Task> Print out the records that follow, exactly and completely.
--- Data shown Enclosed Below ---
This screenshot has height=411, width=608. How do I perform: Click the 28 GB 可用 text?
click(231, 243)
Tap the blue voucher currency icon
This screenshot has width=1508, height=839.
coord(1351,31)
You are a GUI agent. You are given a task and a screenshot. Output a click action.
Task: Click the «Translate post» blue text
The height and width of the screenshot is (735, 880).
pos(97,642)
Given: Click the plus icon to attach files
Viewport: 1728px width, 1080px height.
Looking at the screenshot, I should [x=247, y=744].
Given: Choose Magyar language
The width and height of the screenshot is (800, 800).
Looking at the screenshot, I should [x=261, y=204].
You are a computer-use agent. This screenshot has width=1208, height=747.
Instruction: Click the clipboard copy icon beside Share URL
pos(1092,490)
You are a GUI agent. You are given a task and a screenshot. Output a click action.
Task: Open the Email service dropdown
--- End of Enclosed Data shown ---
The answer>
This screenshot has height=411, width=608. How do I perform: Click the 28 GB 可用 text?
click(231, 243)
Tap the blue voucher currency icon
This screenshot has width=1508, height=839.
coord(1351,31)
You are a GUI agent. You are given a task and a screenshot. Output a click action.
Task: Click the «Translate post» blue text
The height and width of the screenshot is (735, 880).
pos(97,642)
Given: Click the plus icon to attach files
Viewport: 1728px width, 1080px height.
Looking at the screenshot, I should [x=247, y=744].
Given: Choose Magyar language
The width and height of the screenshot is (800, 800).
Looking at the screenshot, I should [x=261, y=204].
You are a computer-use agent. This screenshot has width=1208, height=747.
Instruction: Click the clipboard copy icon beside Share URL
pos(1092,490)
You are a GUI agent. You are given a task and a screenshot. Output a click action.
Task: Open the Email service dropdown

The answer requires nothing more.